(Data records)
################
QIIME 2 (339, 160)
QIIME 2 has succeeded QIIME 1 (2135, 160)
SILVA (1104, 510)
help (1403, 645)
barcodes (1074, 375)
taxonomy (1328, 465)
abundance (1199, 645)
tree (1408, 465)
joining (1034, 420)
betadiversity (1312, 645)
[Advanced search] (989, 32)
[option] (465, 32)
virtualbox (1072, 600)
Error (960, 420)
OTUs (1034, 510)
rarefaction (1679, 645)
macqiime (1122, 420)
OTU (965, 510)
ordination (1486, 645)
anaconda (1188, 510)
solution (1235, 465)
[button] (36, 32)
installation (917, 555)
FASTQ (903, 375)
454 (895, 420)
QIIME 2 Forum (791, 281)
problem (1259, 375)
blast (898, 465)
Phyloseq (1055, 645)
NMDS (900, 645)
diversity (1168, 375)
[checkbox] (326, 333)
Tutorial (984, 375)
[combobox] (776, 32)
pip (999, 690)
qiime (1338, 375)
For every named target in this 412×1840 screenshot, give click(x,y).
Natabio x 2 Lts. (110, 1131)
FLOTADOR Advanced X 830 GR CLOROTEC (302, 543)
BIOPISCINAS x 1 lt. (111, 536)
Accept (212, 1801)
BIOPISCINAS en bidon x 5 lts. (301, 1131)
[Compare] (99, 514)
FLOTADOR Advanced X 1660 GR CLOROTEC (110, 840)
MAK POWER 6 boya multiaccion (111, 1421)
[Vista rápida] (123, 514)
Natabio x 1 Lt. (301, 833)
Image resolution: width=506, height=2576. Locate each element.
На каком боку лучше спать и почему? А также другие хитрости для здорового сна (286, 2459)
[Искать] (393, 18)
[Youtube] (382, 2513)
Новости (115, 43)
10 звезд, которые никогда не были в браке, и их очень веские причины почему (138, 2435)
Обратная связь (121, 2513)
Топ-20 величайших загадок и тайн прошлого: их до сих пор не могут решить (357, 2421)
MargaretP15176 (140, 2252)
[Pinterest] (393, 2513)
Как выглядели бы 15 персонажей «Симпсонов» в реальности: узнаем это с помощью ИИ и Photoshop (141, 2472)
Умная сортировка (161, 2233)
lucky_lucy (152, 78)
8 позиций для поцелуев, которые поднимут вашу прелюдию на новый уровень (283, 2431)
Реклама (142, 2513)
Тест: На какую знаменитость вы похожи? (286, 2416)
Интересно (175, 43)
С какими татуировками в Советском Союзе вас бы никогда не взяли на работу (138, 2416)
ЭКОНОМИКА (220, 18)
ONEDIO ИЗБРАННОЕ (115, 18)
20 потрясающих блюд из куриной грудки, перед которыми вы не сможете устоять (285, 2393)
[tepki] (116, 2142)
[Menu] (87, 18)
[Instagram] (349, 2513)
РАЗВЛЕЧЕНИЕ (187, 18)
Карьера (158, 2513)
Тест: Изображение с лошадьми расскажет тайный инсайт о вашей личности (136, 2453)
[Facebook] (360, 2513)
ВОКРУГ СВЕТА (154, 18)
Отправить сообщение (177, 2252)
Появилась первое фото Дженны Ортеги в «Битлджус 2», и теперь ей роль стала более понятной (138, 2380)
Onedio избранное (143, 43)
################
> _EXERCISE BRIEF_: Please go over the data above and copy each line with "Advanced" in it.

> _TASK SOLUTION_:
[Advanced search] (989, 32)
FLOTADOR Advanced X 830 GR CLOROTEC (302, 543)
FLOTADOR Advanced X 1660 GR CLOROTEC (110, 840)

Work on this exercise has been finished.